### EXERCISE DATA:
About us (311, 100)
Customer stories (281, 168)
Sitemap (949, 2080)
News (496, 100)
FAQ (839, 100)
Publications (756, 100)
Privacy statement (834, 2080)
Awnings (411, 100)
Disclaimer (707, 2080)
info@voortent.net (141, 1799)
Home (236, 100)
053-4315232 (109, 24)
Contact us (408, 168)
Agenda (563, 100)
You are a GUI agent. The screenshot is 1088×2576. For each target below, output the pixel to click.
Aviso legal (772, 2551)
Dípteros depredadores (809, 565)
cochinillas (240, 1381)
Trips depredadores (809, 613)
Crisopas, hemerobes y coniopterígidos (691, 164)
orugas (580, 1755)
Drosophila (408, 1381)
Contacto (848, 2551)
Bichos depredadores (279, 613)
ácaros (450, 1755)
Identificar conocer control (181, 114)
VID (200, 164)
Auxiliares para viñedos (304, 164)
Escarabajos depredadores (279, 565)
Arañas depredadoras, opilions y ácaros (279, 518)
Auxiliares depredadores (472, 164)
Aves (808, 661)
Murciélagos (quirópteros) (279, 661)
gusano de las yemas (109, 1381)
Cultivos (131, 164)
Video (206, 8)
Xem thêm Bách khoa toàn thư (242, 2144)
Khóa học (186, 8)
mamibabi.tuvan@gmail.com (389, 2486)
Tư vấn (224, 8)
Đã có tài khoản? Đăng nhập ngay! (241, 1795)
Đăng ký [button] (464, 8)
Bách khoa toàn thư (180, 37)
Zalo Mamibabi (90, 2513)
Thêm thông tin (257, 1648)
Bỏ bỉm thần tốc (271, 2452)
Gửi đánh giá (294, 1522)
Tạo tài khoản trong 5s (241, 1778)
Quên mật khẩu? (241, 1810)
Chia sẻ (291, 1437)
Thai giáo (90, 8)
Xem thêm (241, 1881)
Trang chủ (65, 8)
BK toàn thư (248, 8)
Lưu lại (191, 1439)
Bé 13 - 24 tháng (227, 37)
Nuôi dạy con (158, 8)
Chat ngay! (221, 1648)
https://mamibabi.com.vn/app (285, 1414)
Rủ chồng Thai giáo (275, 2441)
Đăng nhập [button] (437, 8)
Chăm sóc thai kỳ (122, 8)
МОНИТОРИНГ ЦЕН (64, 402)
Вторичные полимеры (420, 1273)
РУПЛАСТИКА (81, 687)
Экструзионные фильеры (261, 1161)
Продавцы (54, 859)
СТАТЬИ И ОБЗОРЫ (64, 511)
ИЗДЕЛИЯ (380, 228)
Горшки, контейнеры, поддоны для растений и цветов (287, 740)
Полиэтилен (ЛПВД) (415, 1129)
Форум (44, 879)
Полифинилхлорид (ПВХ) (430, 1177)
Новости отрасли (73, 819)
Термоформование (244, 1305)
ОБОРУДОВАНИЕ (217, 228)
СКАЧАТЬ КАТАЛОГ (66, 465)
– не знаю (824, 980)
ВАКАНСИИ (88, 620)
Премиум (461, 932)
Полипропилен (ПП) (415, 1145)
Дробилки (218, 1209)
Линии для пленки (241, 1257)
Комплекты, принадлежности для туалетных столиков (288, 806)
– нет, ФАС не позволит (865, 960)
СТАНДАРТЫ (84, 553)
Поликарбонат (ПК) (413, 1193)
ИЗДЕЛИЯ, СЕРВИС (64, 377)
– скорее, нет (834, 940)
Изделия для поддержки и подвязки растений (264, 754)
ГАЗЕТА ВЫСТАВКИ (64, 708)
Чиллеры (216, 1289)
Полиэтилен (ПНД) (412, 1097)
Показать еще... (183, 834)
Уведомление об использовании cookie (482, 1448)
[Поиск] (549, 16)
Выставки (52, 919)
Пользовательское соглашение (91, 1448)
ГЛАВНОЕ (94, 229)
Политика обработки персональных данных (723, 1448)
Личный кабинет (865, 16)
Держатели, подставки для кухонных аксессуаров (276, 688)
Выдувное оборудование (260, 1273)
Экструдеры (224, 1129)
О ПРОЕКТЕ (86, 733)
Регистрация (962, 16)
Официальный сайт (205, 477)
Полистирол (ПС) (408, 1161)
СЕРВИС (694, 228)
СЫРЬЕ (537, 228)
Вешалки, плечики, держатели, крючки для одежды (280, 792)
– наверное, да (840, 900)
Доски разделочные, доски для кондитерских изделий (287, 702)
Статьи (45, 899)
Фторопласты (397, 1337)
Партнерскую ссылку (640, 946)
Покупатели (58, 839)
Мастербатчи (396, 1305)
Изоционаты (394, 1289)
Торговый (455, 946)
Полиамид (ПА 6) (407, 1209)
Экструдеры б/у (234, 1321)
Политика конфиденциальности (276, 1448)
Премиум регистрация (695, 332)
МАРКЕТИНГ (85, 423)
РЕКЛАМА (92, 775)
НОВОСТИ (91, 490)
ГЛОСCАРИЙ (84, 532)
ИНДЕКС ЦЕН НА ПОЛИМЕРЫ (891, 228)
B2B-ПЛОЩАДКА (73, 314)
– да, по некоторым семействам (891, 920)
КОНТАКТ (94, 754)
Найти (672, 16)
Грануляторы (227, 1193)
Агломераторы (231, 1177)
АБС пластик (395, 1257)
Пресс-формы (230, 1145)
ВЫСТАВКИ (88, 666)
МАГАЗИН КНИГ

### DIRECTIONS FOR THIS TASK:
Pick out each line in the listing above that contains the string "khoa".

### WORKED ANSWER:
Xem thêm Bách khoa toàn thư (242, 2144)
Bách khoa toàn thư (180, 37)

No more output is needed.